- EXERCISE OBJECTIVE: Each of the lines from the one that contains "Screen dimensions: 1434x663" to the end of the entries below should be output exactly.

:: DATASET CONTENT

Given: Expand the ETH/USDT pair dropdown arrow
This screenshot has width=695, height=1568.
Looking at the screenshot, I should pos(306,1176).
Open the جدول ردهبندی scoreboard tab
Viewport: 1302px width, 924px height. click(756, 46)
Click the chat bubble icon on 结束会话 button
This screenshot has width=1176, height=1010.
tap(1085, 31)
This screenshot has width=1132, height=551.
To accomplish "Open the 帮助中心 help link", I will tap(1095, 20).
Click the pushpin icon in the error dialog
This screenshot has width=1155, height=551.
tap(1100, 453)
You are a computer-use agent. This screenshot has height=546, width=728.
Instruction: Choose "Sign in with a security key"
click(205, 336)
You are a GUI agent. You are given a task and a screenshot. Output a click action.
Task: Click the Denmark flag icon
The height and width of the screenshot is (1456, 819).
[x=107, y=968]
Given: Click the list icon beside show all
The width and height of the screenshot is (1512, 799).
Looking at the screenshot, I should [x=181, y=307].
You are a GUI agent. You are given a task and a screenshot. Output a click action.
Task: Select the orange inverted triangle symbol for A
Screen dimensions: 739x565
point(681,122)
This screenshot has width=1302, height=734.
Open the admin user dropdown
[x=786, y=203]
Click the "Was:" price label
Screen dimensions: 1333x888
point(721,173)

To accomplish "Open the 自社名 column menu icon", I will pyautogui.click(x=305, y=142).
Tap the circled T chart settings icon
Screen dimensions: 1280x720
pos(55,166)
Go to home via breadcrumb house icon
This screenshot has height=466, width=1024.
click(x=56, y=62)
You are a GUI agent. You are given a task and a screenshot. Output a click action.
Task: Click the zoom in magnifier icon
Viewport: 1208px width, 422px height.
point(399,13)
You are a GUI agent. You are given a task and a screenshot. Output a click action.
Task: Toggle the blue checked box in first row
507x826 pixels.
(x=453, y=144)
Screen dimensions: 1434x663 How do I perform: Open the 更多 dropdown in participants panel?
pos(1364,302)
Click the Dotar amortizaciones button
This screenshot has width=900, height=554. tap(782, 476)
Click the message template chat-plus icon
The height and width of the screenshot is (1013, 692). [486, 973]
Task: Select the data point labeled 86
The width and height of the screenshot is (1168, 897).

::::

- THE ANSWER:
Screen dimensions: 1434x663 How do I perform: Open the 更多 dropdown in participants panel?
pos(1364,302)
Click the Dotar amortizaciones button
This screenshot has width=900, height=554. tap(782, 476)
Click the message template chat-plus icon
The height and width of the screenshot is (1013, 692). [486, 973]
Task: Select the data point labeled 86
The width and height of the screenshot is (1168, 897).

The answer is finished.